(Information supplied)

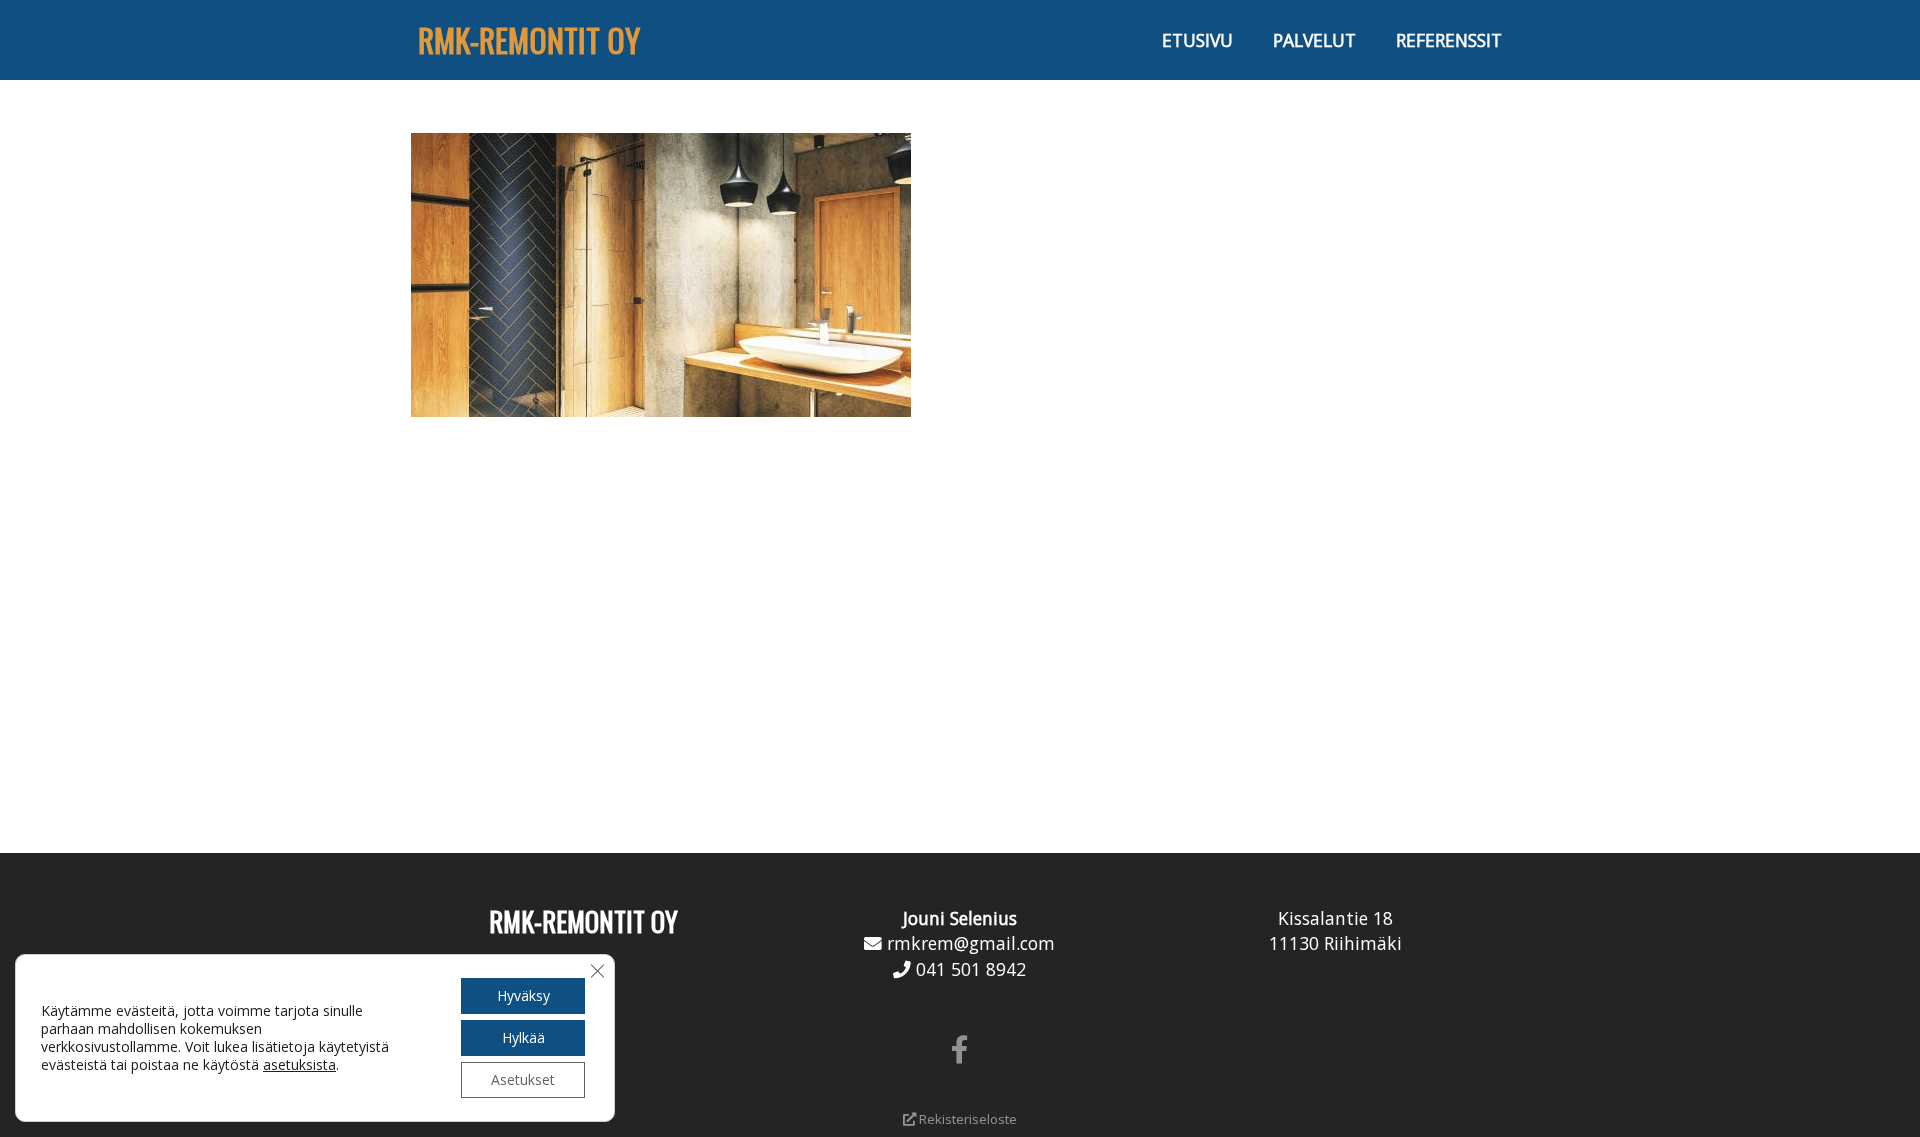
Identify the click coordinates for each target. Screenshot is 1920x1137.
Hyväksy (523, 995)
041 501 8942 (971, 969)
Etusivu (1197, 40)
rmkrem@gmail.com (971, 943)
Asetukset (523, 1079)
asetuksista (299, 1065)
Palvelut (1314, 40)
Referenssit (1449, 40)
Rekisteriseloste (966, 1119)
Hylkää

(End Information supplied)

◆ What is required: Could you please write out the entries exactly as they are, with every picture left out?

◆ Solution for this problem:
Identify the click coordinates for each target. Screenshot is 1920x1137.
Hyväksy (523, 995)
041 501 8942 (971, 969)
Etusivu (1197, 40)
rmkrem@gmail.com (971, 943)
Asetukset (523, 1079)
asetuksista (299, 1065)
Palvelut (1314, 40)
Referenssit (1449, 40)
Rekisteriseloste (966, 1119)
Hylkää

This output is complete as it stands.